Samuel Huot, un arboriculteur âgé de 21 ans, a plaidé coupable à l’accusation d’avoir fomenté la haine à l’égard des musulmans.

Le racisme comme facteur aggravant

Être raciste n’est pas un crime. Mais ceux qui le sont devraient être punis plus sévèrement, plaide le ministère public, en réclamant 90 jours de prison pour Samuel Huot, jeune «troll» de l’Internet qui a publié des propos haineux contre les musulmans, moins de 12 heures après la tuerie à la Grande Mosquée.

Dans la nuit du 29 au 30 janvier, Huot rentrait d’une soirée «rave». Selon ses dires, il était «complètement arraché» après avoir consommé des drogues chimiques.

Il ouvre son ordinateur et voit le statut Facebook d’une amie, catastrophée par la tuerie qui vient de se produire au Centre culturel islamique de Québec.

Huot se met à écrire des commentaires qu’il qualifie encore aujourd’hui d’humour noir. «Qui crève toute tes caliss de voilé», «Homme, femme et enfants!
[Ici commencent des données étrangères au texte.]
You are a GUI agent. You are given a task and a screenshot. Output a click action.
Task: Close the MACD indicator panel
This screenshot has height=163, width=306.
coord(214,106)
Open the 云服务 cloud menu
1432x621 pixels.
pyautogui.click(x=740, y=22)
Criss moi sa au vidange» et autres déclarations violentes.

Samuel Huot, un arboriculteur âgé de 21 ans, a plaidé coupable à l’accusation d’avoir fomenté la haine à l’égard des musulmans.

Lors des représentations sur la peine vendredi, le jeune homme a dit ne pas être fier de ses propos. Il a insisté sur le fait qu’en raison d’une humeur dépressive et surtout de la consommation de stupéfiants, il n’était pas lui-même au moment où il écrivait. «J’étais arraché sur un moyen temps!» a indiqué le mince jeune homme, qui affirme avoir cessé de consommer de la drogue dure.

Questionné par le procureur de la Couronne Me Jean-Simon Larouche, Samuel Huot a admis être «un petit peu raciste» et plutôt anti-immigration. «Je ne suis pas pour qu’on en accueille autant chez nous», a affirmé l’accusé.

Impulsif, le jeune homme rougit de colère lorsque le procureur lui demande s’il sait ce qu’est l’empathie. Samuel Huot donne la défintion du mot et affirme être quelqu’un de plutôt empathique.

Le Code criminel qualifie de «facteur aggravant» le fait qu’une infraction soit «motivée par des préjugés ou de la haine fondés sur des facteurs tels que la race, l’origine nationale ou ethnique, la langue, la couleur, la religion».

Me Jean-Simon Larouche ne s’est pas privé d’invoquer cette disposition devant le juge Mario Tremblay de la Cour du Québec. «Le fait que les commentaires sont contemporains à la tuerie démontre une insensibilité de M. Huot», évalue Me Larouche.

En 2017, il y a eu deux fois plus de plaintes pour des crimes haineux envers les musulmans dans le district judiciaire de Québec, a invoqué la Couronne. «Les commentaires haineux doivent céder le pas à la tolérance dans le contexte social dans lequel on est, a soumis Me Larouche, Et ça passe aussi par les tribunaux.»

Demande d'absolution

L’avocat de Samuel Huot, Me Mathieu Giroux, réclame pour son client une absolution conditionnelle à un don de 500 $. «On a ici un jeune homme de 19-20 ans [au moment de l’infraction] qui a fait une erreur, plaide Me Giroux. Peut-être qu’il devrait revoir sa conscience sociale, mais être raciste n’est pas un crime.»

Les agents de probation qui ont rencontré Samuel Huot n’ont relevé aucun indice probant de violence ou de haine et qualifient le risque de récidive de faible.

Samuel Huot connaîtra sa peine le 6 juillet.